Material for this exercise Block Start

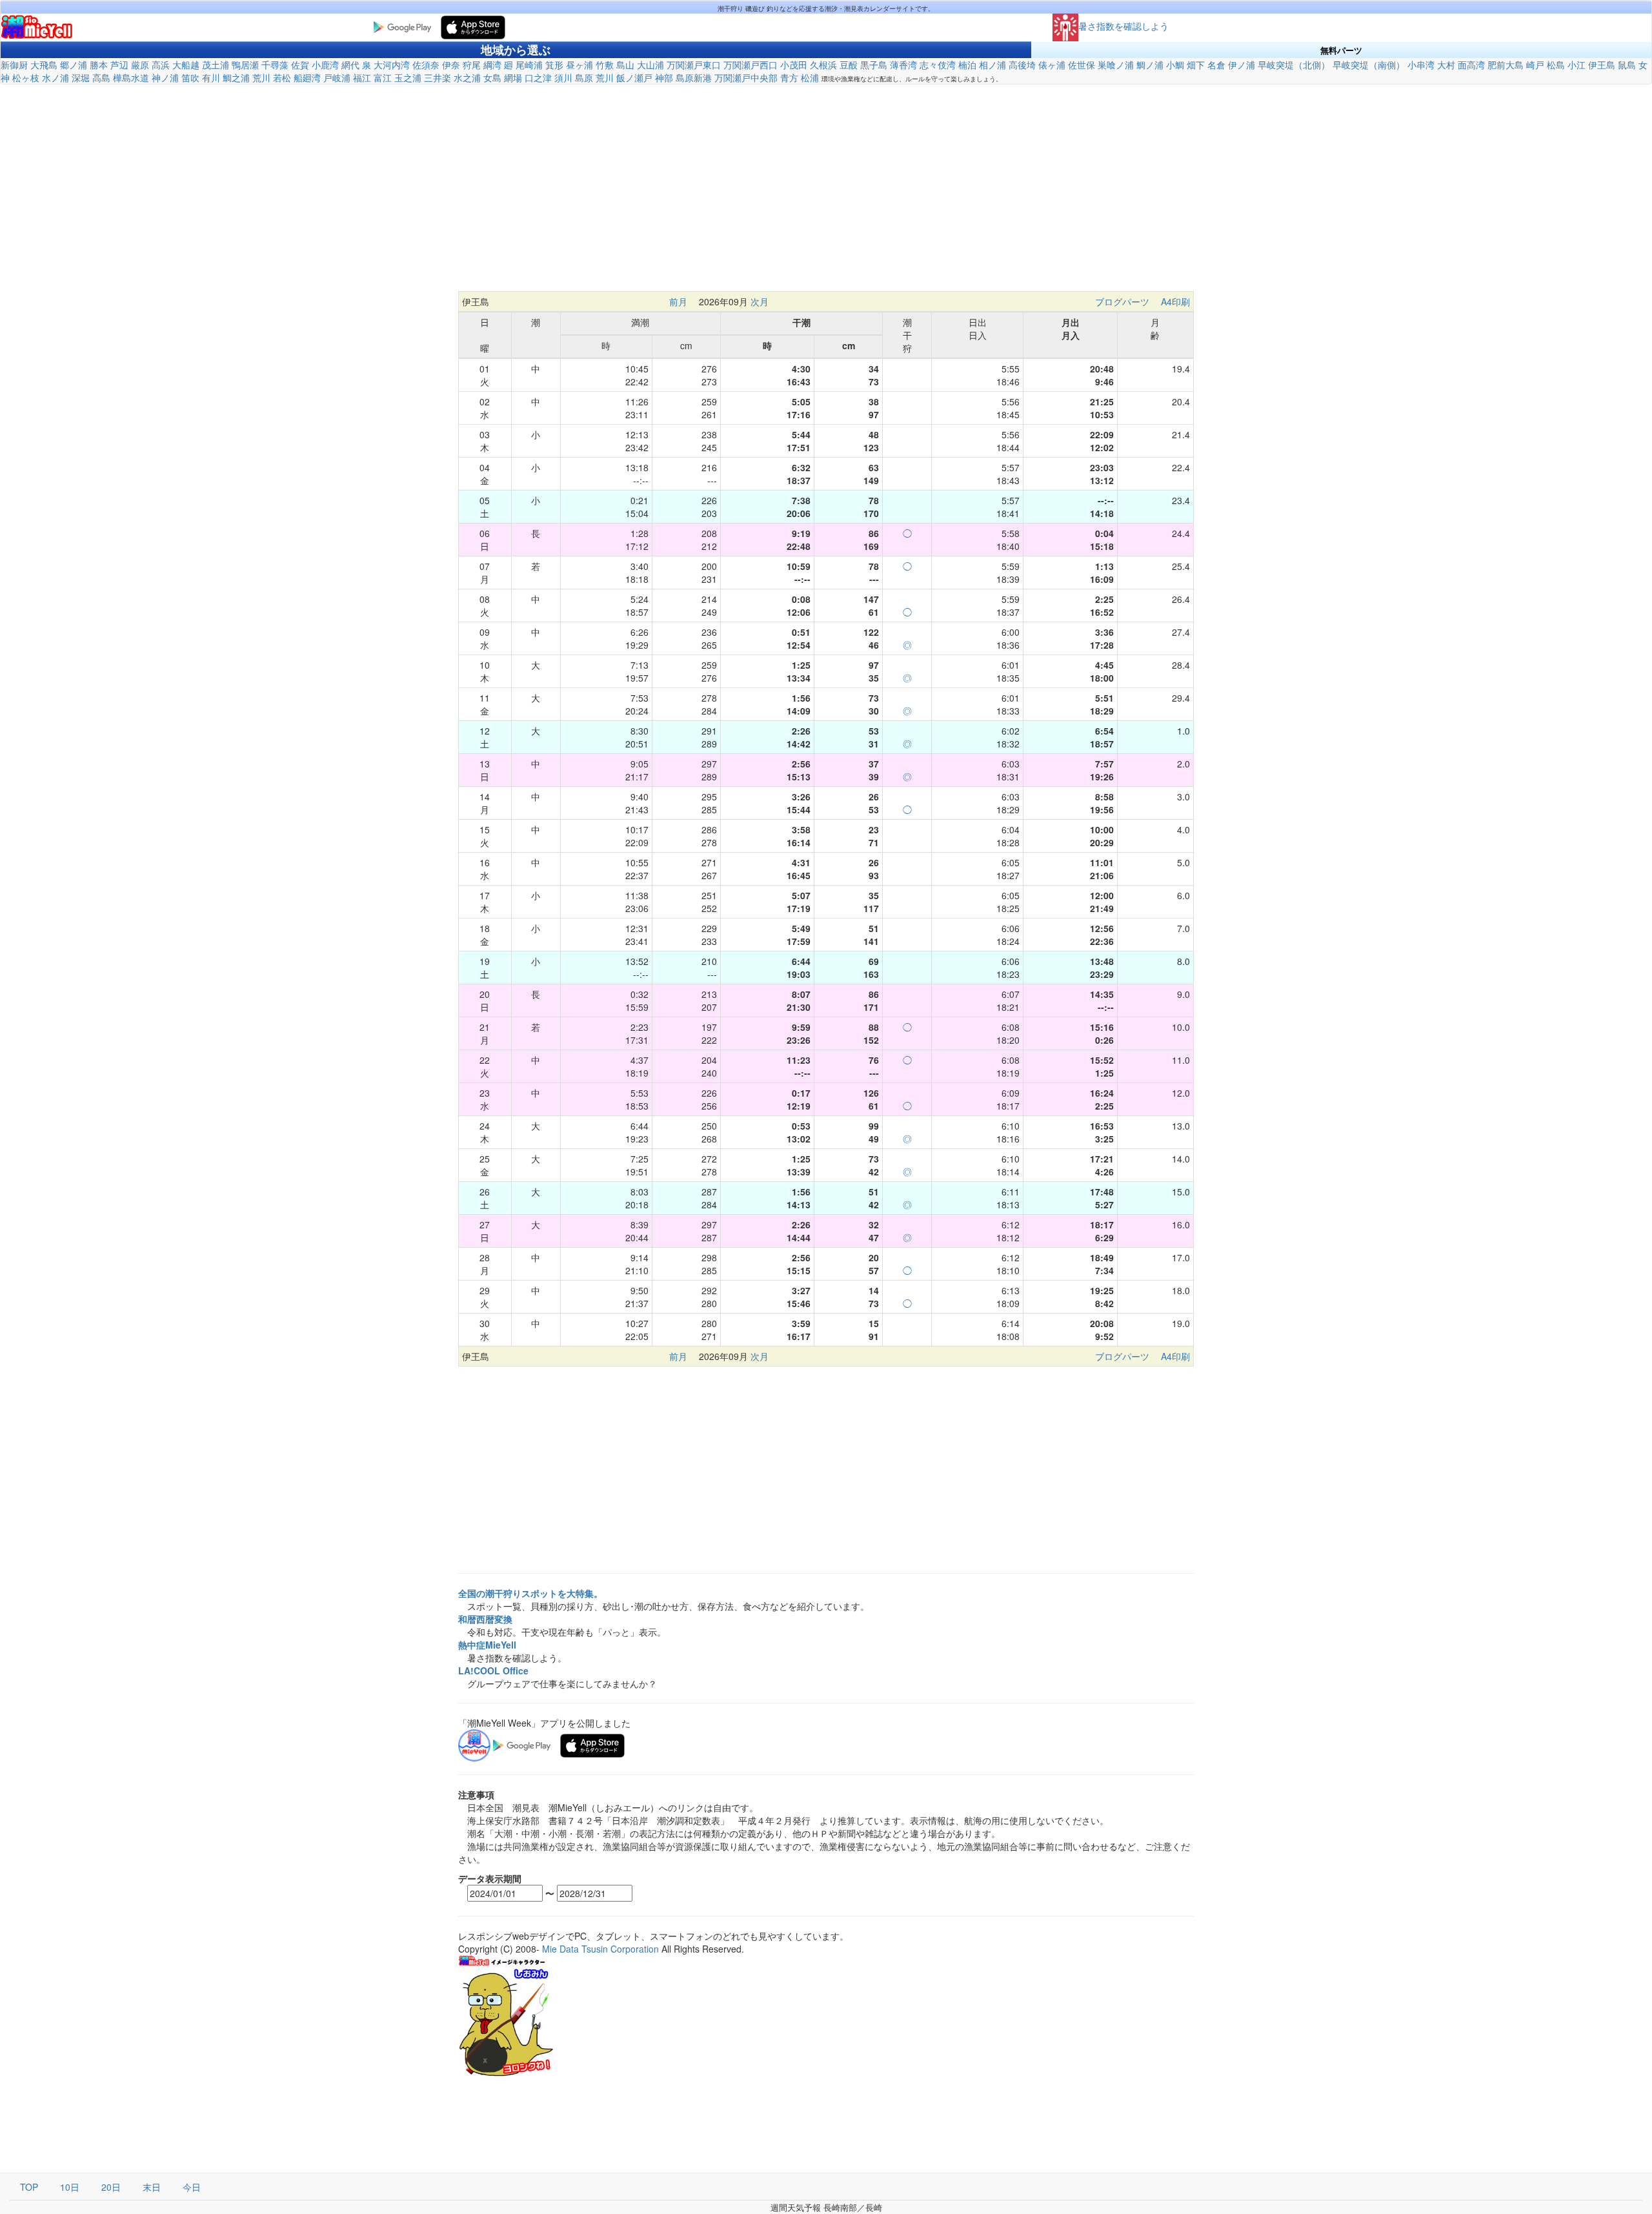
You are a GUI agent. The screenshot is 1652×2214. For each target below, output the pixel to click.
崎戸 (1535, 64)
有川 (211, 77)
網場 (513, 77)
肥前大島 (1505, 64)
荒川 (261, 77)
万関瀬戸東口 (694, 64)
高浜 (161, 64)
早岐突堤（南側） (1369, 64)
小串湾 (1421, 64)
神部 (664, 77)
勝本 (99, 64)
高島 (101, 77)
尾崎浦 (529, 64)
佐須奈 (425, 64)
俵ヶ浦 (1051, 64)
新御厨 (14, 64)
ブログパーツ (1122, 301)
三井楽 (437, 77)
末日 (152, 2186)
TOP (29, 2186)
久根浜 (823, 64)
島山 (625, 64)
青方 (789, 77)
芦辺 (119, 64)
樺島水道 (131, 77)
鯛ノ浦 (1149, 64)
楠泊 (967, 64)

Material for this exercise Block End

(Task instructions)
Exactly repeat the data above; the pictures do not belong in your copy.

(Task answer)
You are a GUI agent. The screenshot is 1652×2214. For each target below, output the pixel to click.
崎戸 (1535, 64)
有川 (211, 77)
網場 (513, 77)
肥前大島 (1505, 64)
荒川 (261, 77)
万関瀬戸東口 (694, 64)
高浜 (161, 64)
早岐突堤（南側） (1369, 64)
小串湾 (1421, 64)
神部 (664, 77)
勝本 (99, 64)
高島 (101, 77)
尾崎浦 (529, 64)
佐須奈 (425, 64)
俵ヶ浦 (1051, 64)
新御厨 (14, 64)
ブログパーツ (1122, 301)
三井楽 (437, 77)
末日 (152, 2186)
TOP (29, 2186)
久根浜 (823, 64)
島山 (625, 64)
青方 (789, 77)
芦辺 (119, 64)
樺島水道 (131, 77)
鯛ノ浦 (1149, 64)
楠泊 (967, 64)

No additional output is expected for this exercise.